I’m bad at giving up things I care about. When I was in Ohio in August I drove by my grandma’s old house when I was out by myself because I wanted to see it again. I shouldn’t have done that, because it hurt not to be able to go inside. It hurt just knowing that the inside wasn’t the same anymore. I can’t imagine how painful it will likely be one day to look at my parents’ house that way. The remarkable thing about the cottage is that it’s like having a spare childhood home. I don’t want to let it go, but I’m one generation removed from having any meaningful say in the matter.
There is an almost ritual-like way of closing up the cottage when we go. It starts with stripping the beds the minute everyone is up on the last day, and getting the sheets in the wash first thing. As the laundry proceeds to the load of towels, I make the beds upstairs, folding hospital corners the way my grandma likes. I close windows and draw curtains, and shut the door to each room as I finish it. By the time we get to cleaning up the first floor it’s time to kick all the kids out of the house so I can vacuum. The last thing I did this time was scrub the dining table. I noticed as I was wrapping up the vacuum cleaner cord that there were a few syrup spots left that I’d missed the first time. I leaned down low so the light would be right for seeing the dark spots on the dark pine table top, and I realized there were writing imprints all over the table. Decades of Scrabble scores and Boggle words, childish scrawls and daunting looking math equations…. At the corner nearest the kitchen was one clear sentence that read, “I miss you Arno!” I wondered if it was left over from a card maybe Barrett or I made that spring vacation when he had appendicitis, or if someone else was visiting the cottage on a different occasion and just wished Arno were there to share it. It struck me at that moment that I missed Arno too. I miss lots of things.

Your task -
Rewrite the cottage text between "I’m bad at giving" and "in the matter.", inclusive, substituting "place" for each "house".

Source data -
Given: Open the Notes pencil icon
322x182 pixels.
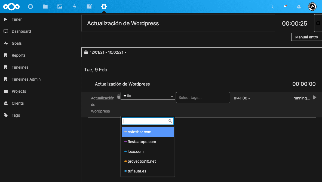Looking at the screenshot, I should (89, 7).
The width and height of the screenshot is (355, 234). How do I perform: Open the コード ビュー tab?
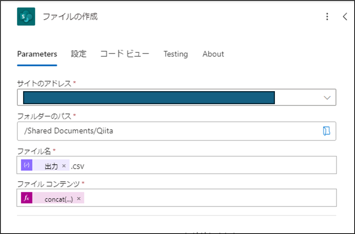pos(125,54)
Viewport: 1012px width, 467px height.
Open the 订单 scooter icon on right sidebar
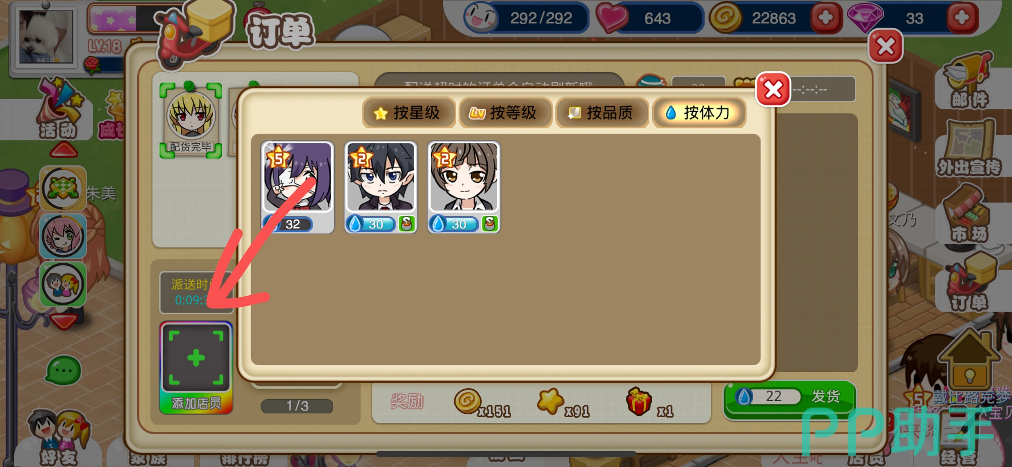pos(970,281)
--
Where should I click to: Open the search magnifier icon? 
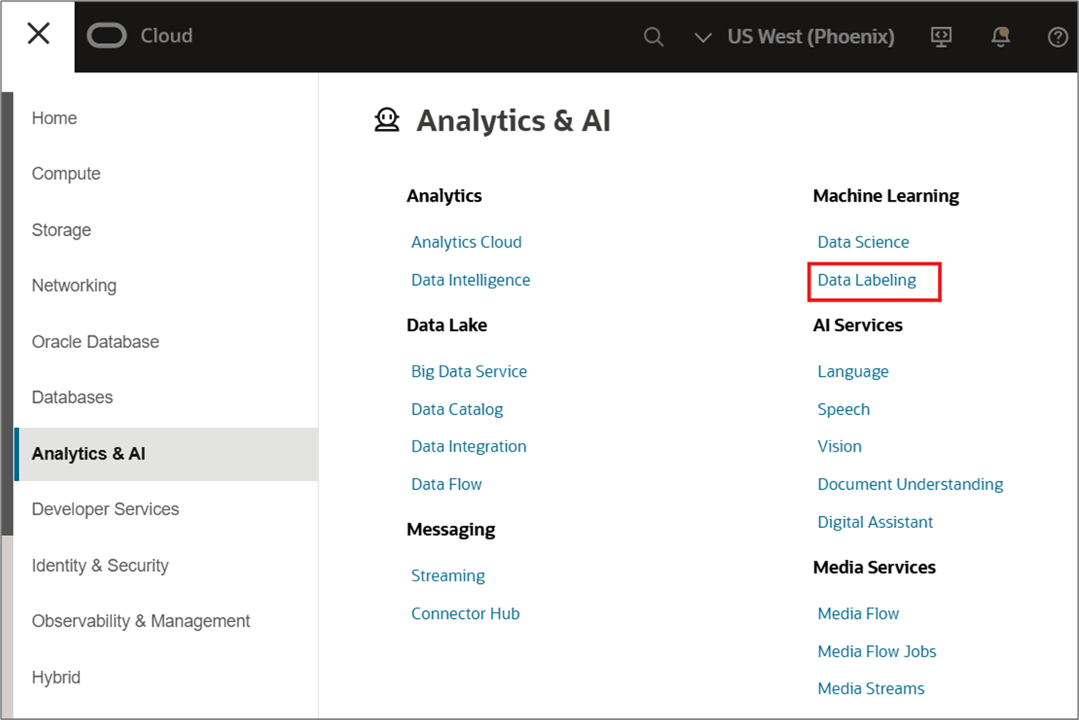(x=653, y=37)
* * *
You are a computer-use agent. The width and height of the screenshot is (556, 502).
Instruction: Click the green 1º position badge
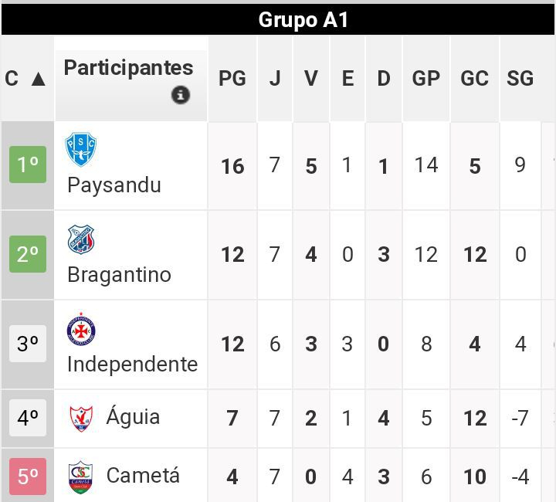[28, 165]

Problem solution -
I’m bad at giving up things I care about. When I was in Ohio in August I drove by my grandma’s old place when I was out by myself because I wanted to see it again. I shouldn’t have done that, because it hurt not to be able to go inside. It hurt just knowing that the inside wasn’t the same anymore. I can’t imagine how painful it will likely be one day to look at my parents’ place that way. The remarkable thing about the cottage is that it’s like having a spare childhood home. I don’t want to let it go, but I’m one generation removed from having any meaningful say in the matter.